- SUPPLIED DATA
Start of Block

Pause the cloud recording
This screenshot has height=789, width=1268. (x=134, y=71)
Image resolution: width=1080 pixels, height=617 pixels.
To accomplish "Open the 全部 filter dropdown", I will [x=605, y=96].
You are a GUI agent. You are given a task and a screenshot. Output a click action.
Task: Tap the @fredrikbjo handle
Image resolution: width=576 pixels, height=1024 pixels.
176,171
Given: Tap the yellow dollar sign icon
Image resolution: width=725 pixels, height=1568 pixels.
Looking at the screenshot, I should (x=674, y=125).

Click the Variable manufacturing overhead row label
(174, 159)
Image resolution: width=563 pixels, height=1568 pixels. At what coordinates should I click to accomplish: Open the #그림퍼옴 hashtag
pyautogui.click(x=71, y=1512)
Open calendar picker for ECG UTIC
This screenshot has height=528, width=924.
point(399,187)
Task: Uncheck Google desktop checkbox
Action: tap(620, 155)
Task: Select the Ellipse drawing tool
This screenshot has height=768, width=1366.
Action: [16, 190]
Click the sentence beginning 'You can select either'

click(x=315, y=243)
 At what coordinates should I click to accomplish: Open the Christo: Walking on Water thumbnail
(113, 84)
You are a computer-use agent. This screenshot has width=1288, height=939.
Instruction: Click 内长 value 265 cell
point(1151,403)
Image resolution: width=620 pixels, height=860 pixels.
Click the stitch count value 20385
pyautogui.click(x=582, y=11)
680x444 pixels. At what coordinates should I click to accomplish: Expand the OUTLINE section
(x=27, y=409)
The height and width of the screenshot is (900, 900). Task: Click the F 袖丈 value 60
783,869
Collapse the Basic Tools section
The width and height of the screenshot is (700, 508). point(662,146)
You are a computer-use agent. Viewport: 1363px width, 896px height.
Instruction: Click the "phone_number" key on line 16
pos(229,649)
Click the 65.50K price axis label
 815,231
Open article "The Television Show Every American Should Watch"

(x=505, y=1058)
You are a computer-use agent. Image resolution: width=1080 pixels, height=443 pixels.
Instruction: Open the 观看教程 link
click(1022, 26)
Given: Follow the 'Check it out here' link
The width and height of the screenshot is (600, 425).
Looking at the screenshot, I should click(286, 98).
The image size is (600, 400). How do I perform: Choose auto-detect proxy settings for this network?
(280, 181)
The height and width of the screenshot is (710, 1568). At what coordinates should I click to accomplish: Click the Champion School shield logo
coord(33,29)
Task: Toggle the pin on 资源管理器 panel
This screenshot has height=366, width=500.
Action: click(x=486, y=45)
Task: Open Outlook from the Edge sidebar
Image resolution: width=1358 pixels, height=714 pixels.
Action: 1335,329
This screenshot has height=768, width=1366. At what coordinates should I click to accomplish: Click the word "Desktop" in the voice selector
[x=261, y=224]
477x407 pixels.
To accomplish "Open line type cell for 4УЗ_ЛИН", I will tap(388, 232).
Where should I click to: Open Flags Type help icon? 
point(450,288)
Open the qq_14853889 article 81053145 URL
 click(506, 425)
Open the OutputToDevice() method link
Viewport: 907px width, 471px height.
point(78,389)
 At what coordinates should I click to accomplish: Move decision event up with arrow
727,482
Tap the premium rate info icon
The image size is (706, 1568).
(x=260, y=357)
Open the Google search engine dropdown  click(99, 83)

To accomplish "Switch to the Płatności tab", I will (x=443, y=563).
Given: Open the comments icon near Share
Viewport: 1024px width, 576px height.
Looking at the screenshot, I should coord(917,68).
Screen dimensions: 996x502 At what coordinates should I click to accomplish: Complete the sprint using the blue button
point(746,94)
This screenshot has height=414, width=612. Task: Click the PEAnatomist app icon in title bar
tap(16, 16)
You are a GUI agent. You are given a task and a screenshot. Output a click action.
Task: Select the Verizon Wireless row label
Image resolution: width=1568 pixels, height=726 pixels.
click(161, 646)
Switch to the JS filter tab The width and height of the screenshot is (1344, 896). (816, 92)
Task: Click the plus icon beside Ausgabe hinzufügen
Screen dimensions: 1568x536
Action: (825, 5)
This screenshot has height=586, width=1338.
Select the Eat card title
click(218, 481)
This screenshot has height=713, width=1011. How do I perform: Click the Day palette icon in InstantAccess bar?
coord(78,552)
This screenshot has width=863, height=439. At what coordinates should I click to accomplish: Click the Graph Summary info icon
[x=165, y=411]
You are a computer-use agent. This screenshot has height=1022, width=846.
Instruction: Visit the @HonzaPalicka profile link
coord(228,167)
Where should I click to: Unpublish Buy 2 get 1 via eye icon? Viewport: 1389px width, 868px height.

End of Block

- ASSIGNMENT
Go through the records above, find every line with the word "will", and list those lines.

- ANSWER SECTION
To accomplish "Open the 全部 filter dropdown", I will [x=605, y=96].
To accomplish "Open line type cell for 4УЗ_ЛИН", I will tap(388, 232).
To accomplish "Switch to the Płatności tab", I will (x=443, y=563).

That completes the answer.